Op de Nijmegen Global Athletics op woensdag dook Zenobie Vangansbeke onder de beloftenlimiet voor het EKU23 in Tampere. Met 4’16″48 bleef ze onder de gevraagde 4’17″17. Vangansbeke bewees in Lokeren al in goede doen te zijn door met 2’06″37 op de 800m een beste jaarprestatie bij de dames te zetten. Op de IFAM poogde ze een eerste maal om de limiet op de 1500m aan te vallen, maar strandde toen op 4’22″65. In Nijmegen vond ze wel een goede wedstrijd en was het meteen ook raak. Een persoonlijke beste was het voor Vangansbeke overigens niet. Vorig jaar lukte de ACME-atlete al 4’16″04 in Utrecht. Midden in haar examens maakte Vangansbeke toch even de tijd om kort te reageren op haar limiettijd van gisteren. “In een goede koers kan ik nog sneller”, klinkt ze alvast ambitieus

Op de IFAM liep je nog 4’22. Had je verwacht dat je meteen zoveel sneller kon in Nijmegen?

“Ik wist dat de conditie wel goed was en de IFAM was serieus tegengevallen. De wedstrijd was eigenlijk wat te traag. We kwamen bij de eerste ronde al te traag door waardoor de limiet al zeer moeilijk was. Ik had er natuurlijk op gehoopt om hem in Nijmegen te lopen, maar je weet nooit op voorhand hoe de weersomstandigheden gaan zijn en hoe de wedstrijd zal verlopen.”

Hoe verliep je wedstrijd dan in Nijmegen? Hoe was je gevoel?
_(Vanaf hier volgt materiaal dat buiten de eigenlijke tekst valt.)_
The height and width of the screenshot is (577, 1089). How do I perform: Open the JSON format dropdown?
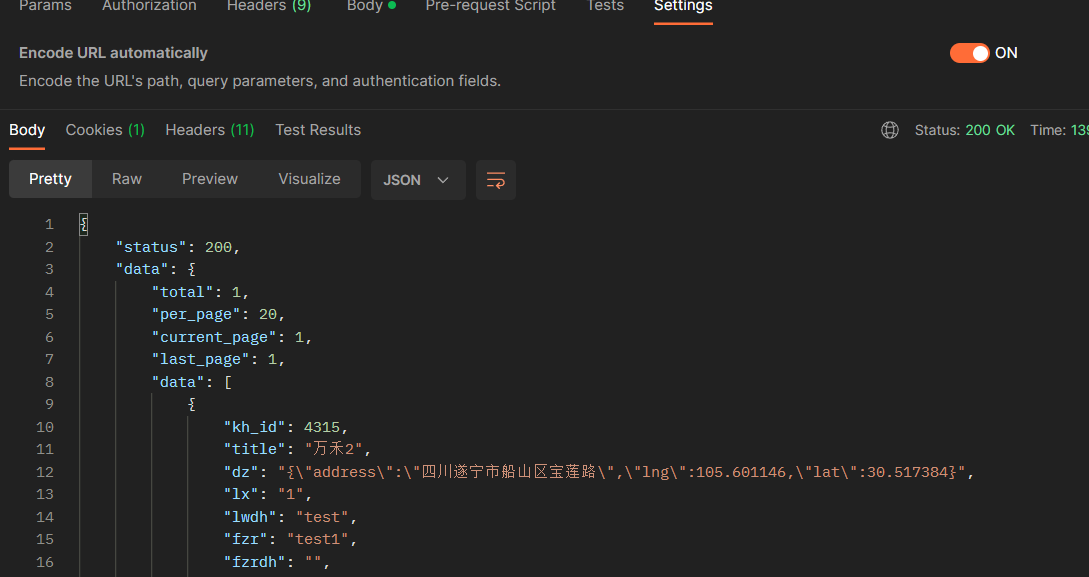pos(417,180)
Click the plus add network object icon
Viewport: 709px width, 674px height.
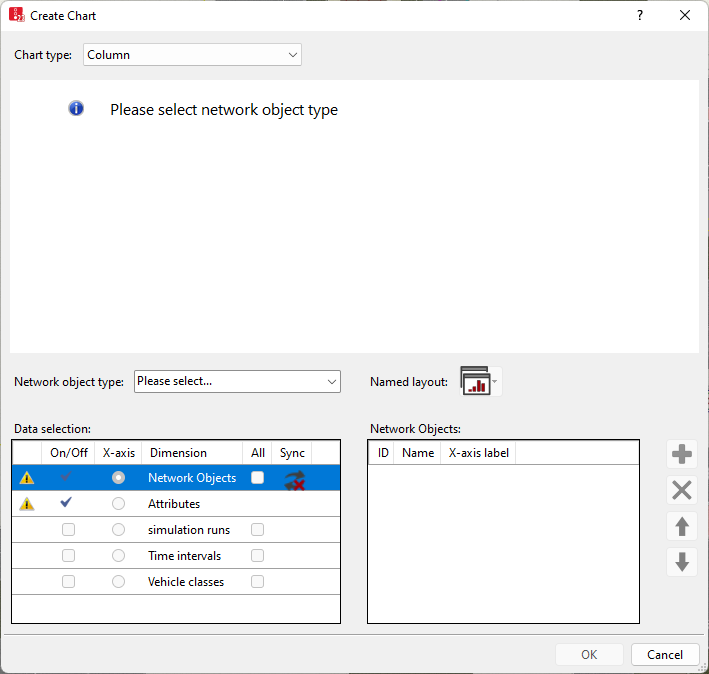point(682,455)
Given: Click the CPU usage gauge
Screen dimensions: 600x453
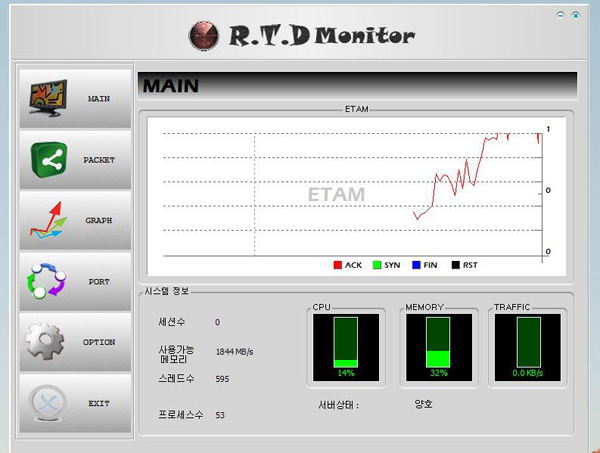Looking at the screenshot, I should pyautogui.click(x=345, y=346).
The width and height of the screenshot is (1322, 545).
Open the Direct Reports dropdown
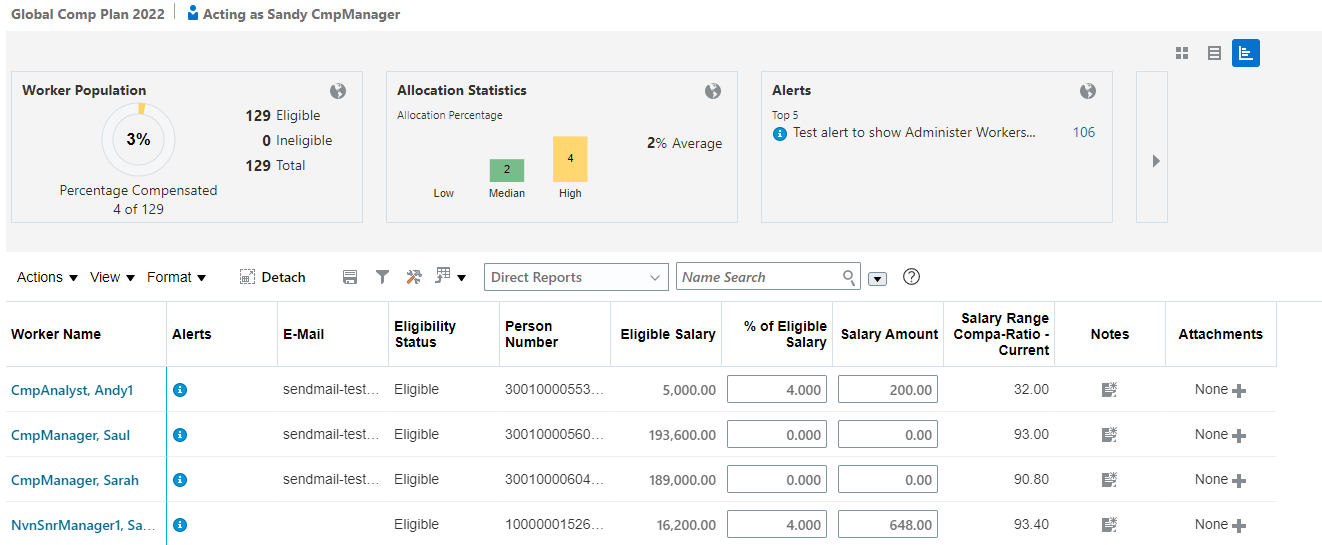click(x=576, y=277)
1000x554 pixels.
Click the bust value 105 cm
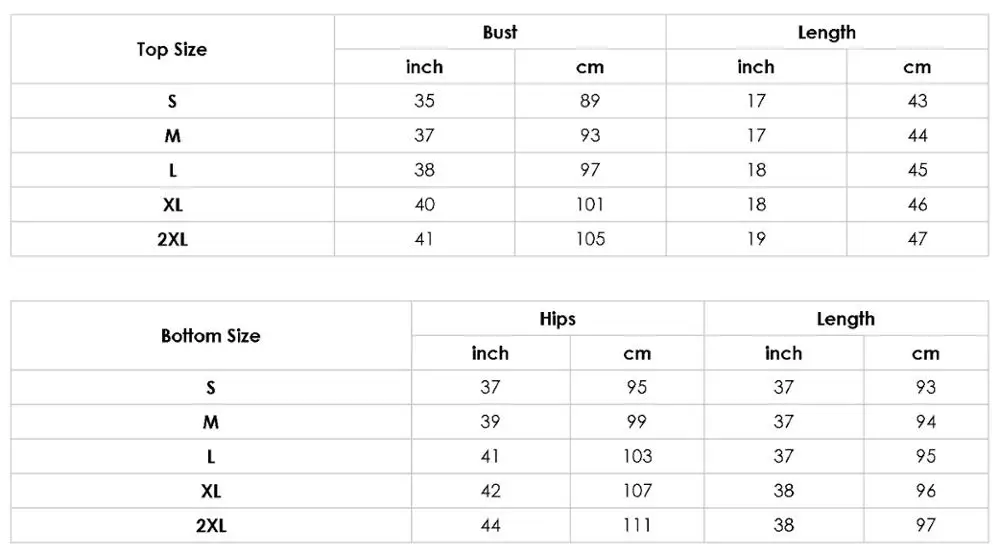(x=590, y=239)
“Eigenlijk redelijk chaotisch. We waren gestart en na 100m hoorden we 5 schoten en bleek het valse start te zijn. Er was blijkbaar iets misgelopen met de tijdsopname waardoor we opnieuw moesten starten. Na hernomen te hebben, liepen we al snel met z’n vieren voorop en hadden direct een gaatje op de rest. Ik was op pad met de haas, de Ethiopische Sifan Hassan en de Nederlandse Maureen Koster. Eigenlijk wist ik op voorhand dat het een groot risico was om te volgen met deze dames. Zij gingen immers voor een tijd onder de 4’10. Ik besliste toch om mij in het groepje te plaatsen, want de groep achter mij was veel te traag en anders had ik de hele wedstrijd alleen moeten lopen. Ik kon wel goed ontspannen volgen tot 1150m, maar voor de enorme versnelling die toen volgde moest ik passen. Ik ben zelf wel wat vertraagd in die laatste ronde, waardoor de eindtijd uiteindelijk toch niet zo denderend was… Maar goed, een limiet is een limiet en in een goede koers kan ik zeker nog wat sneller.”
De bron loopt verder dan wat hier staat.